● ABOUT THIS TASK:
Up to and including the line that holds "Given: Click the silver medal rank icon", copy every line of the records below exactly, starting at the first; leave pictures out.

● PROVIDED DATA:
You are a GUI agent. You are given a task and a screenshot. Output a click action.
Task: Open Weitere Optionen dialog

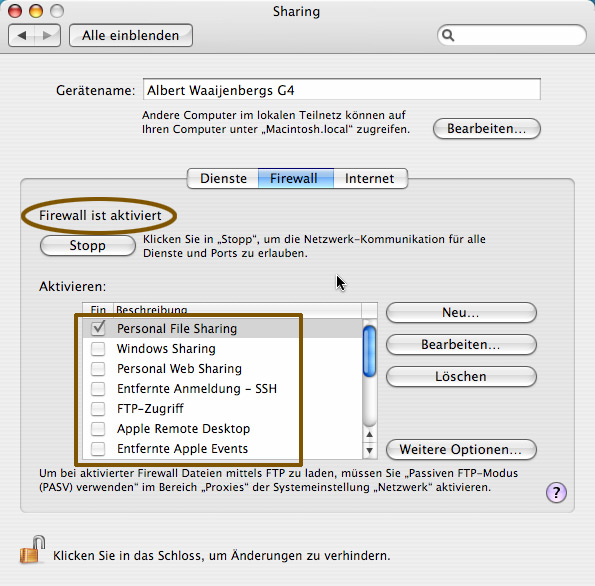(x=461, y=449)
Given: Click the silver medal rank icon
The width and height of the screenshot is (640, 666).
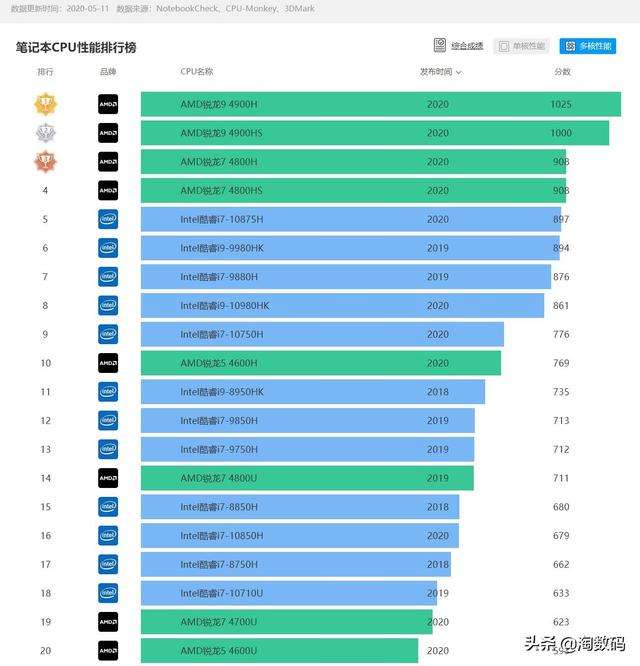Looking at the screenshot, I should 45,133.
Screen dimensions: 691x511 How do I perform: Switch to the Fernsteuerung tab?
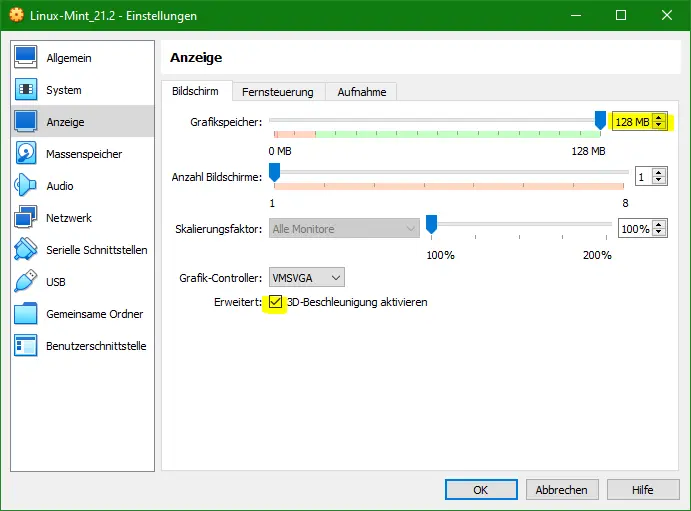(x=277, y=92)
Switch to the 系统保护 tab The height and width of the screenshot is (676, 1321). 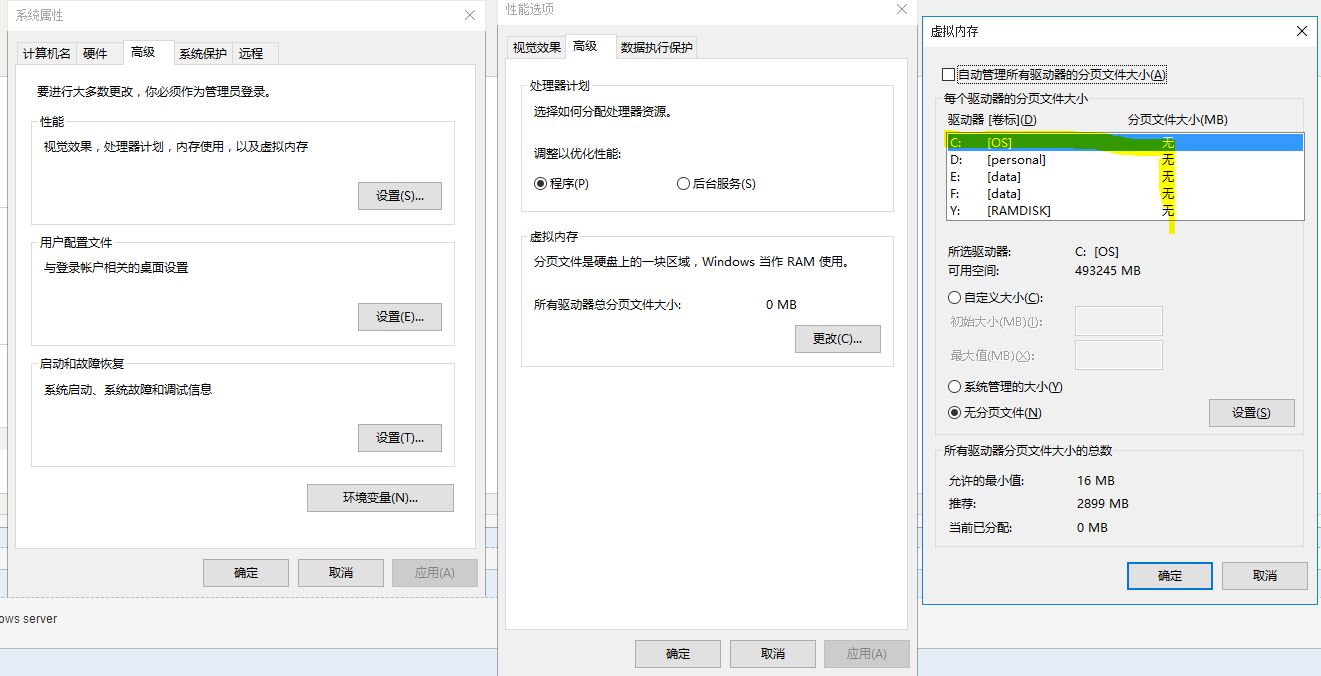point(202,53)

● REPLY TO THE TASK:
You are a GUI agent. You are given a task and a screenshot. Output a click action.
Task: Open Weitere Optionen dialog

(x=461, y=449)
Given: Click the silver medal rank icon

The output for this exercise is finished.